The blaze erupted at 12:25pm (9:25am PKT) in a restaurant in a residential area of Liaoning Province’s Liaoyang City, state broadcaster CCTV said. “The incident has resulted in 22 deaths and three injuries,” it added.

President Xi Jinping said that the blaze had caused “significant casualties” and that the lessons from it were “profoundly serious”, CCTV said.

Xi called for “every effort to treat the injured, properly handle the aftermath for the deceased and provide support to their families, swiftly determine the cause of the fire, and pursue accountability in accordance with the law,” the report added.

Official news agency Xinhua did not identify the cause of the fire but said President Xi Jinping called it “a deeply sobering lesson”.

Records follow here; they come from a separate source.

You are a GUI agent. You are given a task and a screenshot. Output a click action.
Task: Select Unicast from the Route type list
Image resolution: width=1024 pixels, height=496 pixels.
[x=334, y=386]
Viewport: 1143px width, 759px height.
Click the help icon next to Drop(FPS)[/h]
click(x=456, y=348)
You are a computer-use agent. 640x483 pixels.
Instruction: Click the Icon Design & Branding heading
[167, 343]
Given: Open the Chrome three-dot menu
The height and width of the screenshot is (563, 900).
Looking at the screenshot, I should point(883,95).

Footage shared online and verified by AFP showed the inferno engulfing the two-storey restaurant and smoke billowing skyward.

Other authenticated videos published on Douyin, China’s version of TikTok, showed paramedics wheeling one victim on a stretcher into an ambulance and several firefighters battling the flames with hoses.

Another video from the social media platform, shot from above the scene, showed more than a dozen fire engines parked outside the restaurant.

Hao Peng, secretary of Liaoning’s provincial ruling party committee, said 22 fire trucks and 85 firefighters were deployed to the scene. Hao said the on-site rescue work had been completed and people had been evacuated.

‘Very tragic’

One woman working at a nearby restaurant said she hadn’t been outside all day and only learnt of the incident when she read news articles about the fire.

“We weren’t aware of it and continued on normally,” she told AFP over the phone.

The woman, who did not want to be identified, said she had “no idea” what caused the fire but said she heard sirens and there were still police outside of her restaurant.

“It definitely was very tragic,” she added.

Deadly fires are relatively common in China due to lax building codes and an often slipshod approach to workplace safety.

The country has seen a spate of such deadly incidents in recent months. Earlier this month, 20 people died in a fire at a nursing home in northern China’s Hebei province.

And in January, a blaze at a vegetable market in Zhangjiakou city, northwest of Beijing, killed eight people and injured 15.

A month before that, nine people died in a fire at a construction site in eastern China’s Rongcheng city.